- _HOW TO COMPLETE THIS TASK_
Each line from the beginning of the data below through the line containing "160x123 pixels." should be repeated exactly, please.

*** Opening of SUPPLIED INFORMATION ***

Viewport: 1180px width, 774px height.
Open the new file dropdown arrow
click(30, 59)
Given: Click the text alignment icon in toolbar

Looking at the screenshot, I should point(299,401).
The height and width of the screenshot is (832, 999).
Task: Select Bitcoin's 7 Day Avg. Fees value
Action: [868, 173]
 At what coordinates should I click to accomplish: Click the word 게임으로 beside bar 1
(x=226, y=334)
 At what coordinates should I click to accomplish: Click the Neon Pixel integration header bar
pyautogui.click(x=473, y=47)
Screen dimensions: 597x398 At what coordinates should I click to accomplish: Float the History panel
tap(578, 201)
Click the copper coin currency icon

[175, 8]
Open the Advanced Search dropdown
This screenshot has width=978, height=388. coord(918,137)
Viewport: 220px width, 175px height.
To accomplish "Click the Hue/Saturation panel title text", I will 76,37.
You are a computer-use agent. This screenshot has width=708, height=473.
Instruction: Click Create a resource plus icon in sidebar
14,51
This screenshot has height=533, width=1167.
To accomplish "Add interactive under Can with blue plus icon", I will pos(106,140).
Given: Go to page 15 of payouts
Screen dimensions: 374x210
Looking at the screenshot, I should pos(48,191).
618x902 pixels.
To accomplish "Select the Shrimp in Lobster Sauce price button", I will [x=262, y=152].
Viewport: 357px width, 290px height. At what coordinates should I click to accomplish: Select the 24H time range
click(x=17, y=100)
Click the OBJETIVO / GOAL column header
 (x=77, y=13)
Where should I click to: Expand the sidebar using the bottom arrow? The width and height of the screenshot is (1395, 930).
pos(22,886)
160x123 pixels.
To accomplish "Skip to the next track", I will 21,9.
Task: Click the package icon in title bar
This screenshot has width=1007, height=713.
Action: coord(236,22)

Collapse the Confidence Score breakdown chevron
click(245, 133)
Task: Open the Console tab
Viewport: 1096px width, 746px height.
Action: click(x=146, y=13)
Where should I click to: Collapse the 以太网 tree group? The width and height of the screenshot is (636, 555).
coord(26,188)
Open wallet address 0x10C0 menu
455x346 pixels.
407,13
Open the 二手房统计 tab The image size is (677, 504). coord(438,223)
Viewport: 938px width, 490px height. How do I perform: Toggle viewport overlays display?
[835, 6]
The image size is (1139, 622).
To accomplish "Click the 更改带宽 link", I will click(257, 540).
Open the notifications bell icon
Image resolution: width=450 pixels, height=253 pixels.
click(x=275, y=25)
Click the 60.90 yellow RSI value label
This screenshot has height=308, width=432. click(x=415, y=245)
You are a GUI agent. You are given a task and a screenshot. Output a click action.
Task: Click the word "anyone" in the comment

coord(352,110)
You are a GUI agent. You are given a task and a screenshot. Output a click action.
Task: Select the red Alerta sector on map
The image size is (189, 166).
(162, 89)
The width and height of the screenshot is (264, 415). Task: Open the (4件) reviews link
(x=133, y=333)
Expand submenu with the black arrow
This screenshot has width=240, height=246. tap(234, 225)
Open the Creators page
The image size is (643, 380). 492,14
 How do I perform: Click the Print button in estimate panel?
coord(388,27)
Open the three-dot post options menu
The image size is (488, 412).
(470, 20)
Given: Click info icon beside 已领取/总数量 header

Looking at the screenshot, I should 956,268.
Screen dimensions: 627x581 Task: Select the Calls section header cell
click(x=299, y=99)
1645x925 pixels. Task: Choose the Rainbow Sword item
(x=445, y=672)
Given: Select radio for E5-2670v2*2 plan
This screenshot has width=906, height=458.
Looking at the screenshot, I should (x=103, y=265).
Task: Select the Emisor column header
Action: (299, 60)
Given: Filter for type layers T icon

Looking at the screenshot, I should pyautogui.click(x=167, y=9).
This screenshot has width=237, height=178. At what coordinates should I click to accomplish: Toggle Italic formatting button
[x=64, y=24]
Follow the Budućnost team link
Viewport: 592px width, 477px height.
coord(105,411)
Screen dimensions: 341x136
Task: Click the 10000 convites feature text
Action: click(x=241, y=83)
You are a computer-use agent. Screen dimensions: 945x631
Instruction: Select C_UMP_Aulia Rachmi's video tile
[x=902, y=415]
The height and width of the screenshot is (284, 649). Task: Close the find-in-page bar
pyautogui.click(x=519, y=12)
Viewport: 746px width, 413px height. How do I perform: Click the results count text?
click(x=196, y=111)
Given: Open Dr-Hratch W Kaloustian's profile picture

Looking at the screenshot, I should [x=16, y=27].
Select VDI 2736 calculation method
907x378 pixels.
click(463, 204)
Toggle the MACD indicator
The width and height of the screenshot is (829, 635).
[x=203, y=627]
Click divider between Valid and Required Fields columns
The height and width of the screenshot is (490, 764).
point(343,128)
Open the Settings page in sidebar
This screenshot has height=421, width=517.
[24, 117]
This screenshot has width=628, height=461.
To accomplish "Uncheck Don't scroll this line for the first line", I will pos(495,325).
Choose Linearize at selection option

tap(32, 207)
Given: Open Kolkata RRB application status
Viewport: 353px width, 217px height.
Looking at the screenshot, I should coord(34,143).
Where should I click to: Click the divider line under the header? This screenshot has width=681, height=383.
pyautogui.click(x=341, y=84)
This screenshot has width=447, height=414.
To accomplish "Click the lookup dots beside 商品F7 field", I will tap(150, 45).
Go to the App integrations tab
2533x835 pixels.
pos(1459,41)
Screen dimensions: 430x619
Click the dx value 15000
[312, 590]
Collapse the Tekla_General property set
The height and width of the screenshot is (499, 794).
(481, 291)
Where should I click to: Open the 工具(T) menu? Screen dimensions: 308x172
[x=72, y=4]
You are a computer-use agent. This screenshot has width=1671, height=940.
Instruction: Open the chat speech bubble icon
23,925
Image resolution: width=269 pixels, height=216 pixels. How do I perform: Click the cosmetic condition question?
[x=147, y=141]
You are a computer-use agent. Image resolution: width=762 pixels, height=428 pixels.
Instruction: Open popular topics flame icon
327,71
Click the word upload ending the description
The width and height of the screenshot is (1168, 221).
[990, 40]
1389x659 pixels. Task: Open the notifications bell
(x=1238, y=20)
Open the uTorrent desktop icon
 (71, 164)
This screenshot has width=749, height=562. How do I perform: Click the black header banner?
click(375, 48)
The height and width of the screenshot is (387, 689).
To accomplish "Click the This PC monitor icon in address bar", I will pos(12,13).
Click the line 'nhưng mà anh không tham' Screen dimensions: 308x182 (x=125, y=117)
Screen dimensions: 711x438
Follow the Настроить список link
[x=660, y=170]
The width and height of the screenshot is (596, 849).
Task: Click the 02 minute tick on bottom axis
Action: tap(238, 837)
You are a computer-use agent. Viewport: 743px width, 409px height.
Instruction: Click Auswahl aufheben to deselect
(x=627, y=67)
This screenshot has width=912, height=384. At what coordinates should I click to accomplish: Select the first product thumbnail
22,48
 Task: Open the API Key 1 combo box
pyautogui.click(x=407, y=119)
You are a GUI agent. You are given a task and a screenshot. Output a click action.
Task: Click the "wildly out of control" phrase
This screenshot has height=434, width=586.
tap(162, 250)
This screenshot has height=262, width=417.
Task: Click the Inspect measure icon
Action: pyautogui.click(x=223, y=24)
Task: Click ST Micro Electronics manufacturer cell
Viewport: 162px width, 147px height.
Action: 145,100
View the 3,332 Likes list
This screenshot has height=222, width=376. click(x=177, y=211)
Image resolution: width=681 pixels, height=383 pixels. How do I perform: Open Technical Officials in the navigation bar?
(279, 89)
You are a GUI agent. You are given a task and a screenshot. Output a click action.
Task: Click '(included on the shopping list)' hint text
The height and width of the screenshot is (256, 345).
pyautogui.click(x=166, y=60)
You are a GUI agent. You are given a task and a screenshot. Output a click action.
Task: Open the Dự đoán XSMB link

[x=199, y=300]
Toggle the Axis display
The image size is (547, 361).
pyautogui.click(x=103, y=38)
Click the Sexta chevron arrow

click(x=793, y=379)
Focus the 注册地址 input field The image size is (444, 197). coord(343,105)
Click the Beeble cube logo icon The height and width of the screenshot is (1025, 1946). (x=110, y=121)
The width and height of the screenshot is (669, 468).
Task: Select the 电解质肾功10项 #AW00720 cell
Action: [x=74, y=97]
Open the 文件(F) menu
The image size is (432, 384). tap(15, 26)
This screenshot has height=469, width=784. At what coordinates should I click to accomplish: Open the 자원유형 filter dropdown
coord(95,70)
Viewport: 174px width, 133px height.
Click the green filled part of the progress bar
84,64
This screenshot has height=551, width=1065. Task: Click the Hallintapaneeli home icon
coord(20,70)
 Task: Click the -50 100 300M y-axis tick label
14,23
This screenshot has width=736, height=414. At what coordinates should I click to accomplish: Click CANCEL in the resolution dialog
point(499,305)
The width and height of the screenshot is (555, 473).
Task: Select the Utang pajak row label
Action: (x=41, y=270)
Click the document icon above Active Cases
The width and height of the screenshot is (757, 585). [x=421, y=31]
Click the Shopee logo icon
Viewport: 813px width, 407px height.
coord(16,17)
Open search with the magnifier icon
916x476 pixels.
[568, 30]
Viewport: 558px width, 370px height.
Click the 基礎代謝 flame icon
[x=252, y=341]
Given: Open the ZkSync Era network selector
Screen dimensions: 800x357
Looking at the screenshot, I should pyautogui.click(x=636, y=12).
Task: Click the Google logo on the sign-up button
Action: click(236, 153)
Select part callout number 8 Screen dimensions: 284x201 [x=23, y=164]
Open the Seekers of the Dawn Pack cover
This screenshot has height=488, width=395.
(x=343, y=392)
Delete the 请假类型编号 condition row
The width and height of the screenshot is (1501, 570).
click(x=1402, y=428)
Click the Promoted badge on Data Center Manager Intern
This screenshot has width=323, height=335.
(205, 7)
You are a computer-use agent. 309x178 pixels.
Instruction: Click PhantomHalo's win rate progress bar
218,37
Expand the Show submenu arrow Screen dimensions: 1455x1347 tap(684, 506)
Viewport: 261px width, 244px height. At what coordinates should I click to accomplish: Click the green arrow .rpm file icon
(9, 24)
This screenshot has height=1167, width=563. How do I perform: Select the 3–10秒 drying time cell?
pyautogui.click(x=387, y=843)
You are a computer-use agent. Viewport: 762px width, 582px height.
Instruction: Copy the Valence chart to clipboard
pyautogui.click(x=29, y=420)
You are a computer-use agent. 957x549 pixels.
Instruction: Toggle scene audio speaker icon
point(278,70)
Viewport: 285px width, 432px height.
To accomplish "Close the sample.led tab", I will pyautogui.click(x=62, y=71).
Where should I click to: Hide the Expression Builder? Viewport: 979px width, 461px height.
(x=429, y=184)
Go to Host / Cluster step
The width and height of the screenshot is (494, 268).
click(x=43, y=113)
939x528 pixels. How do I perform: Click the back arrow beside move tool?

*** Close of SUPPLIED INFORMATION ***

- _TASK ANSWER_
Viewport: 1180px width, 774px height.
Open the new file dropdown arrow
click(30, 59)
Given: Click the text alignment icon in toolbar

Looking at the screenshot, I should point(299,401).
The height and width of the screenshot is (832, 999).
Task: Select Bitcoin's 7 Day Avg. Fees value
Action: [868, 173]
 At what coordinates should I click to accomplish: Click the word 게임으로 beside bar 1
(x=226, y=334)
 At what coordinates should I click to accomplish: Click the Neon Pixel integration header bar
pyautogui.click(x=473, y=47)
Screen dimensions: 597x398 At what coordinates should I click to accomplish: Float the History panel
tap(578, 201)
Click the copper coin currency icon

[175, 8]
Open the Advanced Search dropdown
This screenshot has width=978, height=388. coord(918,137)
Viewport: 220px width, 175px height.
To accomplish "Click the Hue/Saturation panel title text", I will 76,37.
You are a computer-use agent. This screenshot has width=708, height=473.
Instruction: Click Create a resource plus icon in sidebar
14,51
This screenshot has height=533, width=1167.
To accomplish "Add interactive under Can with blue plus icon", I will pos(106,140).
Given: Go to page 15 of payouts
Screen dimensions: 374x210
Looking at the screenshot, I should pos(48,191).
618x902 pixels.
To accomplish "Select the Shrimp in Lobster Sauce price button", I will [x=262, y=152].
Viewport: 357px width, 290px height. At what coordinates should I click to accomplish: Select the 24H time range
click(x=17, y=100)
Click the OBJETIVO / GOAL column header
 (x=77, y=13)
Where should I click to: Expand the sidebar using the bottom arrow? The width and height of the screenshot is (1395, 930).
pos(22,886)
160x123 pixels.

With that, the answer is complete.